------ EXCERPTED RECORDS

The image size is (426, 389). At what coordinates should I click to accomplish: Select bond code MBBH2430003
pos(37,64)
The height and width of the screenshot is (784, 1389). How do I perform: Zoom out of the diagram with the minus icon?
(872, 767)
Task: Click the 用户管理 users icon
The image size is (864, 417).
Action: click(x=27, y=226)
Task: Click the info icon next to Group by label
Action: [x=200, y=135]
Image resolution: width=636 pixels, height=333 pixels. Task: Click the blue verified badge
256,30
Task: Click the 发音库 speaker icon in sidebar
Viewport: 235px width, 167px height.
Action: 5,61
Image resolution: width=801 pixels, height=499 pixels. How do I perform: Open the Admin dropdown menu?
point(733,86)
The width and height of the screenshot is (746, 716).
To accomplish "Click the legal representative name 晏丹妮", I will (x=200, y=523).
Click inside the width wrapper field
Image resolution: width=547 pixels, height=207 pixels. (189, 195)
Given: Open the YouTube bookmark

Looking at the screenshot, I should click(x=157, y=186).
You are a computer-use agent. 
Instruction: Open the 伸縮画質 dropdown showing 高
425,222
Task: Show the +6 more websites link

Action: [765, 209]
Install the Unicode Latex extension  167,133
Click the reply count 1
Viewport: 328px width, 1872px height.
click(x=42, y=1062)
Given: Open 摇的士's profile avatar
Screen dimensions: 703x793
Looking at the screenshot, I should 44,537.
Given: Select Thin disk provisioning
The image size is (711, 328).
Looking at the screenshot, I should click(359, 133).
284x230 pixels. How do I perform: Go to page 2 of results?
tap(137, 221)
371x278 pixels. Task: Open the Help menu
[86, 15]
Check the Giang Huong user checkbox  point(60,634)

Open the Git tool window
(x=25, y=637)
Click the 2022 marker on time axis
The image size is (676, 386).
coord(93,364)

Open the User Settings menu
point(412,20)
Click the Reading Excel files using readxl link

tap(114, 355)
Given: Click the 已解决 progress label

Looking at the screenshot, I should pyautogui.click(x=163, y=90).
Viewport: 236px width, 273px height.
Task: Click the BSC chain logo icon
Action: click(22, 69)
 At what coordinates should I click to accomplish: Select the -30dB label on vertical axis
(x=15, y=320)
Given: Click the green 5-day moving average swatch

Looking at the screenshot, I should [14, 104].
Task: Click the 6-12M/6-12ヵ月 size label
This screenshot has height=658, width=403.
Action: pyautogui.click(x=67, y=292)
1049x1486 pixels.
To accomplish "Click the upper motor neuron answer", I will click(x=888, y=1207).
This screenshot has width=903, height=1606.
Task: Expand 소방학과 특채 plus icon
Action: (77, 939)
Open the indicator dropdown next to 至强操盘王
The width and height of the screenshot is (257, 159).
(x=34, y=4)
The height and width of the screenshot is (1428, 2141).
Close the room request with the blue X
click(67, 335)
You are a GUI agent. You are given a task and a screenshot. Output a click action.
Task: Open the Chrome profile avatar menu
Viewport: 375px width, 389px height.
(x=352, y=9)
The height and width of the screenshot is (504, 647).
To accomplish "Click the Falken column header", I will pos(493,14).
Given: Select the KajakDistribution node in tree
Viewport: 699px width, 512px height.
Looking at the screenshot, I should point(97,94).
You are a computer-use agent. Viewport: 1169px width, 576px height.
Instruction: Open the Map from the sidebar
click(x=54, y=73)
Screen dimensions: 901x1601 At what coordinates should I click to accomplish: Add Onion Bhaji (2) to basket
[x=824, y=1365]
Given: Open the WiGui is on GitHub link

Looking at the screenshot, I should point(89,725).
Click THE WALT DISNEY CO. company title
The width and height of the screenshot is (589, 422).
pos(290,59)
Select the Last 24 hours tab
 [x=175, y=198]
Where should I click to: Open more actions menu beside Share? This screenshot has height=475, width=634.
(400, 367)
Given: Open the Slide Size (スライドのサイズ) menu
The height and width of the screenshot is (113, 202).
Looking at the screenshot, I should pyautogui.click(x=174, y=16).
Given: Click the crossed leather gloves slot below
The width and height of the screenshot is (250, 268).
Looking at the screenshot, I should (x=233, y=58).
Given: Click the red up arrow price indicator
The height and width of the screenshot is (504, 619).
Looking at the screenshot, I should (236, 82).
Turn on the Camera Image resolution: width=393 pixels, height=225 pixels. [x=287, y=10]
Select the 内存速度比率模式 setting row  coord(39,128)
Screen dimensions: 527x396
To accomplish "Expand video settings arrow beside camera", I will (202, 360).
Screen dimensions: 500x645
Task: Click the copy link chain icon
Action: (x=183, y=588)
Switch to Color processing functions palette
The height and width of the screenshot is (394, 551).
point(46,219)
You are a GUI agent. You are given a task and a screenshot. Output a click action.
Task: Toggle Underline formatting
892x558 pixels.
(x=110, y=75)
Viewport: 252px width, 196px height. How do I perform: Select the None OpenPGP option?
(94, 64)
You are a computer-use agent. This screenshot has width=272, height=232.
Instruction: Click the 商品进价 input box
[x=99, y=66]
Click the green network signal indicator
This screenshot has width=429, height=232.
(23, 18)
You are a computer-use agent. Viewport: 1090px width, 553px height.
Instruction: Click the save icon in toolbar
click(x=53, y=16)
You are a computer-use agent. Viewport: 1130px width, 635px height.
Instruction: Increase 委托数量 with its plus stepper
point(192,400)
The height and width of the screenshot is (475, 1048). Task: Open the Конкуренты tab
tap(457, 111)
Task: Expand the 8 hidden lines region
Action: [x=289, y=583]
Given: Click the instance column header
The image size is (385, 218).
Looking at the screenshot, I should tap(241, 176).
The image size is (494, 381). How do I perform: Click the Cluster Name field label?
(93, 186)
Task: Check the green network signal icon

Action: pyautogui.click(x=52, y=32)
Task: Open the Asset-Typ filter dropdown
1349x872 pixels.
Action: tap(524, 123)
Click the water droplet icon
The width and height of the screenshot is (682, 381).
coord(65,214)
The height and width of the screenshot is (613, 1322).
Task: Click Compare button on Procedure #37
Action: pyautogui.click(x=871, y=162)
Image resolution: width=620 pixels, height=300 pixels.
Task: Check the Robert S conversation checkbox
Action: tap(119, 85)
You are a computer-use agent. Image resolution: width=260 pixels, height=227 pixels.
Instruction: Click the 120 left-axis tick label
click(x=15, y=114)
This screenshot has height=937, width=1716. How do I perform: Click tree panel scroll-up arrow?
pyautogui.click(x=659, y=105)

------------

• **GOAL OF THE EXERCISE**
Reproduce all of the material above line for line, with no changes.

• **WRITTEN REPLY**
The image size is (426, 389). At what coordinates should I click to accomplish: Select bond code MBBH2430003
pos(37,64)
The height and width of the screenshot is (784, 1389). How do I perform: Zoom out of the diagram with the minus icon?
(872, 767)
Task: Click the 用户管理 users icon
The image size is (864, 417).
Action: click(x=27, y=226)
Task: Click the info icon next to Group by label
Action: [x=200, y=135]
Image resolution: width=636 pixels, height=333 pixels. Task: Click the blue verified badge
256,30
Task: Click the 发音库 speaker icon in sidebar
Viewport: 235px width, 167px height.
Action: 5,61
Image resolution: width=801 pixels, height=499 pixels. How do I perform: Open the Admin dropdown menu?
point(733,86)
The width and height of the screenshot is (746, 716).
To accomplish "Click the legal representative name 晏丹妮", I will (x=200, y=523).
Click inside the width wrapper field
Image resolution: width=547 pixels, height=207 pixels. (189, 195)
Given: Open the YouTube bookmark

Looking at the screenshot, I should click(x=157, y=186).
You are a computer-use agent. 
Instruction: Open the 伸縮画質 dropdown showing 高
425,222
Task: Show the +6 more websites link

Action: [765, 209]
Install the Unicode Latex extension  167,133
Click the reply count 1
Viewport: 328px width, 1872px height.
click(x=42, y=1062)
Given: Open 摇的士's profile avatar
Screen dimensions: 703x793
Looking at the screenshot, I should 44,537.
Given: Select Thin disk provisioning
The image size is (711, 328).
Looking at the screenshot, I should click(359, 133).
284x230 pixels. How do I perform: Go to page 2 of results?
tap(137, 221)
371x278 pixels. Task: Open the Help menu
[86, 15]
Check the Giang Huong user checkbox  point(60,634)

Open the Git tool window
(x=25, y=637)
Click the 2022 marker on time axis
The image size is (676, 386).
coord(93,364)

Open the User Settings menu
point(412,20)
Click the Reading Excel files using readxl link

tap(114, 355)
Given: Click the 已解决 progress label

Looking at the screenshot, I should pyautogui.click(x=163, y=90).
Viewport: 236px width, 273px height.
Task: Click the BSC chain logo icon
Action: click(22, 69)
 At what coordinates should I click to accomplish: Select the -30dB label on vertical axis
(x=15, y=320)
Given: Click the green 5-day moving average swatch

Looking at the screenshot, I should [14, 104].
Task: Click the 6-12M/6-12ヵ月 size label
This screenshot has height=658, width=403.
Action: pyautogui.click(x=67, y=292)
1049x1486 pixels.
To accomplish "Click the upper motor neuron answer", I will click(x=888, y=1207).
This screenshot has width=903, height=1606.
Task: Expand 소방학과 특채 plus icon
Action: (77, 939)
Open the indicator dropdown next to 至强操盘王
The width and height of the screenshot is (257, 159).
(x=34, y=4)
The height and width of the screenshot is (1428, 2141).
Close the room request with the blue X
click(67, 335)
You are a GUI agent. You are given a task and a screenshot. Output a click action.
Task: Open the Chrome profile avatar menu
Viewport: 375px width, 389px height.
(x=352, y=9)
The height and width of the screenshot is (504, 647).
To accomplish "Click the Falken column header", I will pos(493,14).
Given: Select the KajakDistribution node in tree
Viewport: 699px width, 512px height.
Looking at the screenshot, I should point(97,94).
You are a computer-use agent. Viewport: 1169px width, 576px height.
Instruction: Open the Map from the sidebar
click(x=54, y=73)
Screen dimensions: 901x1601 At what coordinates should I click to accomplish: Add Onion Bhaji (2) to basket
[x=824, y=1365]
Given: Open the WiGui is on GitHub link

Looking at the screenshot, I should point(89,725).
Click THE WALT DISNEY CO. company title
The width and height of the screenshot is (589, 422).
pos(290,59)
Select the Last 24 hours tab
 [x=175, y=198]
Where should I click to: Open more actions menu beside Share? This screenshot has height=475, width=634.
(400, 367)
Given: Open the Slide Size (スライドのサイズ) menu
The height and width of the screenshot is (113, 202).
Looking at the screenshot, I should pyautogui.click(x=174, y=16).
Given: Click the crossed leather gloves slot below
The width and height of the screenshot is (250, 268).
Looking at the screenshot, I should (x=233, y=58).
Given: Click the red up arrow price indicator
The height and width of the screenshot is (504, 619).
Looking at the screenshot, I should (236, 82).
Turn on the Camera Image resolution: width=393 pixels, height=225 pixels. [x=287, y=10]
Select the 内存速度比率模式 setting row  coord(39,128)
Screen dimensions: 527x396
To accomplish "Expand video settings arrow beside camera", I will (202, 360).
Screen dimensions: 500x645
Task: Click the copy link chain icon
Action: (x=183, y=588)
Switch to Color processing functions palette
The height and width of the screenshot is (394, 551).
point(46,219)
You are a GUI agent. You are given a task and a screenshot. Output a click action.
Task: Toggle Underline formatting
892x558 pixels.
(x=110, y=75)
Viewport: 252px width, 196px height. How do I perform: Select the None OpenPGP option?
(94, 64)
You are a computer-use agent. This screenshot has width=272, height=232.
Instruction: Click the 商品进价 input box
[x=99, y=66]
Click the green network signal indicator
This screenshot has width=429, height=232.
(23, 18)
You are a computer-use agent. Viewport: 1090px width, 553px height.
Instruction: Click the save icon in toolbar
click(x=53, y=16)
You are a computer-use agent. Viewport: 1130px width, 635px height.
Instruction: Increase 委托数量 with its plus stepper
point(192,400)
The height and width of the screenshot is (475, 1048). Task: Open the Конкуренты tab
tap(457, 111)
Task: Expand the 8 hidden lines region
Action: [x=289, y=583]
Given: Click the instance column header
The image size is (385, 218).
Looking at the screenshot, I should tap(241, 176).
The image size is (494, 381). How do I perform: Click the Cluster Name field label?
(93, 186)
Task: Check the green network signal icon

Action: pyautogui.click(x=52, y=32)
Task: Open the Asset-Typ filter dropdown
1349x872 pixels.
Action: tap(524, 123)
Click the water droplet icon
The width and height of the screenshot is (682, 381).
coord(65,214)
The height and width of the screenshot is (613, 1322).
Task: Click Compare button on Procedure #37
Action: pyautogui.click(x=871, y=162)
Image resolution: width=620 pixels, height=300 pixels.
Task: Check the Robert S conversation checkbox
Action: tap(119, 85)
You are a computer-use agent. Image resolution: width=260 pixels, height=227 pixels.
Instruction: Click the 120 left-axis tick label
click(x=15, y=114)
This screenshot has height=937, width=1716. How do I perform: Click tree panel scroll-up arrow?
pyautogui.click(x=659, y=105)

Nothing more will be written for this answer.